22.10.2012, 11:57 Uhr

Verjüngungskur für den Ausstellungsraum Klingental

22.10.2012, 11:57 Uhr

Neue, junge Leute bevölkern den Vorstand des Ausstellungsraumes Klingental. Und auch im Raum selbst hat der künstlerische Nachwuchs Basels übernommen. Mit viel Phantasie. Von Karen N. Gerig

 Misha Andris' «Balg» aus Sonnenblumenkernen, im Hintergrund Gemälde und eine Fotografie von ihr sowie «Vier Elemente» von Martin Chramosta.

Misha Andris' «Balg» aus Sonnenblumenkernen, im Hintergrund Gemälde und eine Fotografie von ihr sowie «Vier Elemente» von Martin Chramosta. (Bild: Karen N. Gerig)

 Martin Chramosta – hier sein «Shelf» – interessiert sich für das Zusammenspiel von Natur und Künstlichkeit.

Martin Chramosta – hier sein «Shelf» – interessiert sich für das Zusammenspiel von Natur und Künstlichkeit. (Bild: Karen N. Gerig)

 Kitschig-poppig präsentiert sich das Werk «ABBA II (Sneezing Snooze}» von Mathias Kaspar.

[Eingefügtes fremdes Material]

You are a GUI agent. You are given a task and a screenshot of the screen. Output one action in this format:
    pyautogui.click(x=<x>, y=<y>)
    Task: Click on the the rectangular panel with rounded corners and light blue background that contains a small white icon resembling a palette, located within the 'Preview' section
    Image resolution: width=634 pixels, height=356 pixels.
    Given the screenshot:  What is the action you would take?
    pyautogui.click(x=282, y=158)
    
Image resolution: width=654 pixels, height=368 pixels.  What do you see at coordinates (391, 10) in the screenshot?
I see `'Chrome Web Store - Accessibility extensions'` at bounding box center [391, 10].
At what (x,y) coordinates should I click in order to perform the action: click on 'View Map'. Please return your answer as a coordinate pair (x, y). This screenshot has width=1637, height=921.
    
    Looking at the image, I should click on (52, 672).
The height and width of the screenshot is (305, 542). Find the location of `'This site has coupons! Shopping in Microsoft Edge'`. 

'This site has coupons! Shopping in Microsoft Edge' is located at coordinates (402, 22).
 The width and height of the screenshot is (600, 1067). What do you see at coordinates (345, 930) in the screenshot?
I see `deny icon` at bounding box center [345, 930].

Kitschig-poppig präsentiert sich das Werk «ABBA II (Sneezing Snooze}» von Mathias Kaspar. (Bild: Karen N. Gerig)

Zwei unbrauchbare Werkzeuge, erfunden von Aline Zeltner.

Zwei unbrauchbare Werkzeuge, erfunden von Aline Zeltner. (Bild: Karen N. Gerig)

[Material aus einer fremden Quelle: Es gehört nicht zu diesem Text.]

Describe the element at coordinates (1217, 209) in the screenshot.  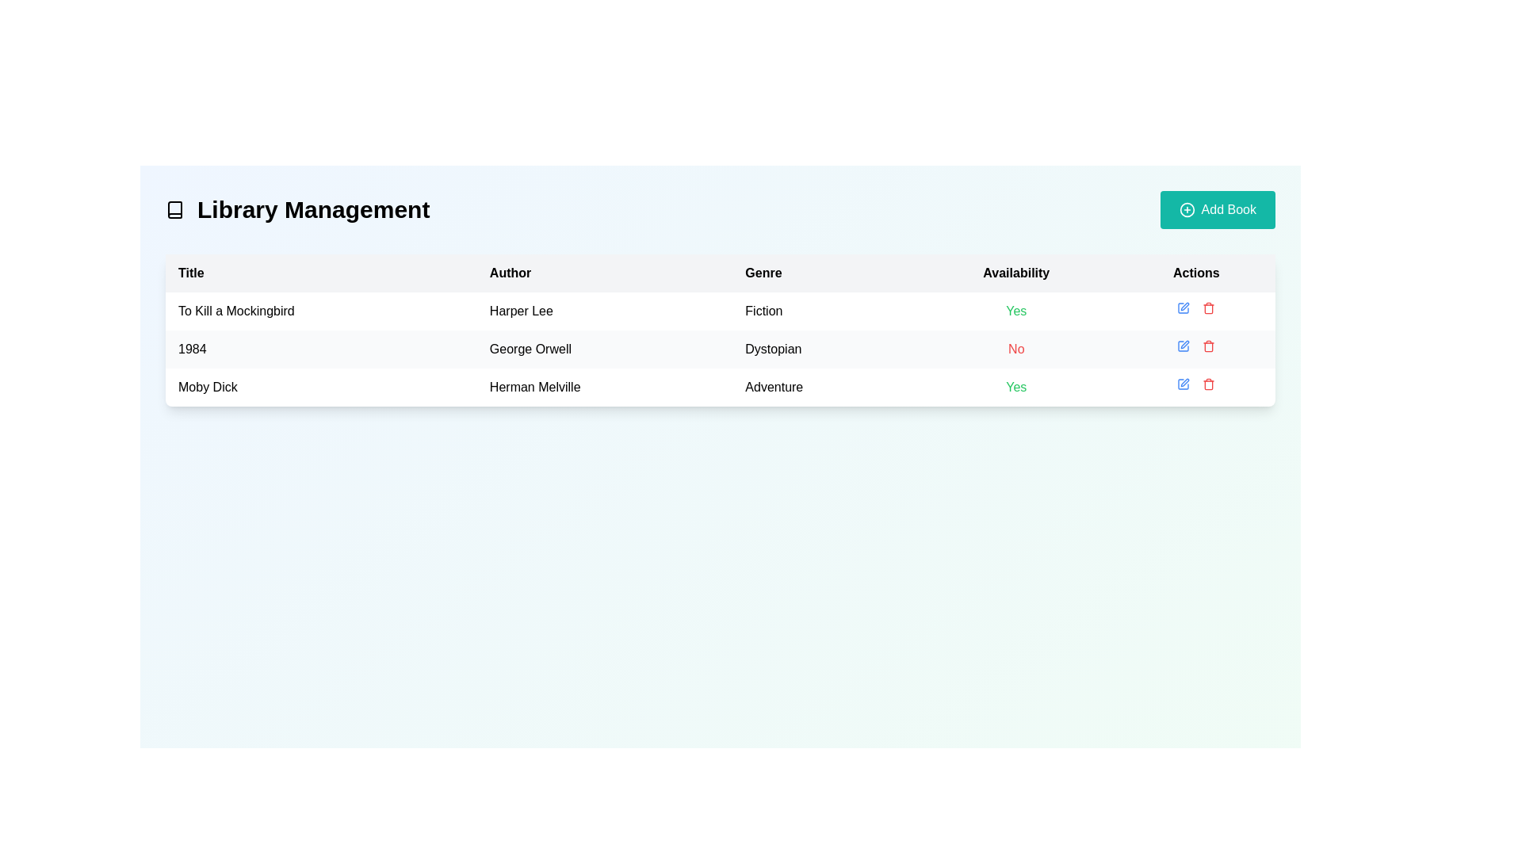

«Reh» und «Chiddechidde - more than a feeling» von Misha Andris, davor die demontierte Keramik-Akropolis von Martin Chramosta.

«Reh» und «Chiddechidde - more than a feeling» von Misha Andris, davor die demontierte Keramik-Akropolis von Martin Chramosta. (Bild: Karen N. Gerig)

Detail aus Misha Andris' «Der Hase».

Detail aus Misha Andris' «Der Hase». (Bild: Karen N. Gerig)

Manchmal sind es kleine Dinge, die eine Zeitlang all unsere Aufmerksamkeit absorbieren. Im Ausstellungsraum Klingental (ARK) starre ich die kleinen Moosfetzen auf Martin Chramostas «Shelf» länger an als vieles andere. Ist es, weil man in einem Ausstellungsraum keine Natur erwartet? Oder weil dieses kleine, organische Fetzchen in totalem Kontrast zu den handgefertigten Keramikstalagmiten- und stalaktiten steht, die das Bücherregal sonst noch zieren?

Vielleicht aber hat diese Konzentration auf solch ein Detail auch mit dem Ausstellungstitel zu tun. «Fantasy» lautet er – ein Unding eigentlich von einem Wort, das in unseren Köpfen sofort Bilder heraufbeschwört von Welten, in denen moosbewachsene Wälder viel Raum einnehmen. Und die trotzdem vollständig künstlich sind. Lena Friedli, der Kuratorin der Ausstellung, ging es jedoch noch mehr um die deutsche Bedeutung des Wortes. Phantasie, Vorstellungskraft, die Fähigkeit, innere Bilder zu erzeugen. Daran orientieren sich die Arbeiten der vier ausgesuchten regionalen Künstler und Künstlerinnen, die alle im Jahr 2011 ihr Studium an der HGK Basel abgeschlossen haben – ebenso wie Friedli selbst.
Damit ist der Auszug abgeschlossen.